Within my experience, university life within the United States imbues its students with different sets of emotions that are typically contingent upon the reason they chose to study. As a first-world postindustrial country, many of my colleagues are excited by the employment prospects granted to them through their education. I’ve seen figures thrown left and right about the comfortable salaries of doctors, chemists, and engineers in several iterations of similar charts. STEM fields in particular carry both the pride of a practical skillset, but also the notion of surviving the job market, even when companies need to downsize. Contrary to this, those studying the arts and humanities are frequent targets of ignominy in the shadow of those with degrees demarcated by their practicality.

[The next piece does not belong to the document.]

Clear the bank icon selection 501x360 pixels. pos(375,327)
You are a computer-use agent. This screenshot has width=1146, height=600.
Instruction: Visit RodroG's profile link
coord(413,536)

This stigma becomes the norm for a philosophy major such as myself. People ranging from family to friends to students in other fields toss a surfeit of sayings that include “your degree is not practical” to “your discipline is not valued by many” to my face. Whether the intention is positive, trying to secure work for me, or negative, trying to boast about whatever other degree one claims is infinitely more employable than mine, these claims need to be fleshed out and debunked.

A Sept. 2015 study done by the Atlantic shows that the median salary mid-career for someone with a bachelor’s degree in philosophy is a secure $82K. This is reinforced by a study done by the American Psychological Association in 2008, stating that during my career, I should expect my salary to more than double. This comes with a caveat: the APA states this information comes with the bachelor’s degree alone, and not any advanced work.

While I plan on pursuing a master’s and eventually a PhD in philosophy, it is common for students in the West Chester University philosophy major to do the same. Many of my colleagues plan on going to law school after taking the GMAT, or taking that path that leads to a position as a professor in academia. Regardless of one’s planned path, the APA further supports this career move, finding philosophy students are the top-scorers on the GRE in both verbal reasoning and analytic writing for both 2011 and 2012.

If our scores are so high, this begs the question of precisely what we study in this discipline. Philosophy branches off into several branches and traditions to cultivate a nuanced skillset for its students. For example, the analytic tradition emphasizes logic and its functions. Grounded by the work of George Boole, philosophers can determine the strength of an argument or the truth value of words through a series of symbolic operations. While Boole’s symbolic language also finds itself in computer code, logician C.L. Hamblin’s concept of argument lays groundwork for rhetorical fallacies that are necessities to not just philosophers in their works, but lawyers in a courtroom.

My experience as a bachelor’s student of philosophy develops a toolkit that I can carry with me to other disciplines. My writing process for publications like The Quad, the West Chester Zine, and The Odyssey forces me to repeatedly question myself. Am I clear about my terminology, do the premises of my text create a conclusion that necessarily follows from them, and how can I address opposing viewpoints without bias? These questions develop a shift in focus from myself to others.

It is here that philosophy has me asking whether or not I consider stances and beliefs other than my own. If I find myself in need of defense, I do so through a sound argument and not an attack on the viewpoint I disagree with. No longer the cynosure of my own words, the attentive contemplation toward other people and other ideas develops the open-mindedness that I find to be one of philosophy’s key assets.

As I graduate this semester, I reflect upon the changes I have undergone in my university experience. Choosing to major in philosophy has given me a toolkit to handle issues through rhetoric and logic, but the discipline is far more than that. The diversity of a curriculum that requires I read the social processes of Karl Marx, the considerations on race of bell hooks, and the life-affirming care ethics of Virginia Held furthers my understanding of our world and how we can relate to one another in it.

The grasp on my life philosophy has taken has led me to a lifetime commitment to it, and unlike my attitude upon first entering West Chester University, I wish to make a living teaching this discipline to students one day. Nothing excites me more than knowing that I may be able to move students to the same degree I was moved here by studying philosophy.